The executive summary of the Dirty Politics scandal goes something like ‘A cabal of some of the most awful people in the country engaged in unethical and borderline illegal activity for political and financial reasons, and the mainstream media helped them do it in exchange for exclusive content.’ There was some contrition from a few individuals in the media after it all came out, but no real soul-searching, and most of the activity just continued on, same as before.
Today it got a bit weirder, and more awful. Over the weekend TV3’s The Nation – which is produced by Mediaworks – screened a story containing yet more allegations of criminal activity by Cameron Slater. Slater promised Lisa Owen that there would be ‘consequences’, and today a sort of vassal blog site which I will not link to, run by a pair of Slater’s lickspittles published private photographs of a senior MediaWorks journalist.
Which was horrible but, frankly, wouldn’t have mattered that much because, as I’ve said before, no one reads any of this idiocy.
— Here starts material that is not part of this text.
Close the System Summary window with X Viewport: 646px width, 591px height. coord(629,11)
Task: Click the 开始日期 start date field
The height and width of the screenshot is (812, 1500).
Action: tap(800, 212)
But the New Zealand Herald ran a story about the publication of the photos amplifying the malice behind the original publication a hundred-thousand-fold.
The story has been on-and-off the site all afternoon, and right now its off, or at least not searchable. I hope there was some soul-searching at the Herald and a decision to take it down and keep it that way, because the judgement here seems suicidally dumb. Do media organisations not see how helping this little coven of seat-sniffers attack other journalists might work out really badly for them one day? Slater et al do hate, and want to destroy all journalists not totally loyal to their masters, so helping them do that and facilitate their ‘punishment’ of journalists for publishing stories they don’t approve of is not in your interest no matter how many clicks it buys you. Even now they’re probably calling up MediaWorks and offering them dirt so they can ‘get payback’. Maybe ethics are too much to ask for in this day and age, but can’t we get some basic survival instincts?
Update: The Herald has been in touch to advise that they didn’t publish any of the images in their story so I’ve changed the post to reflect that.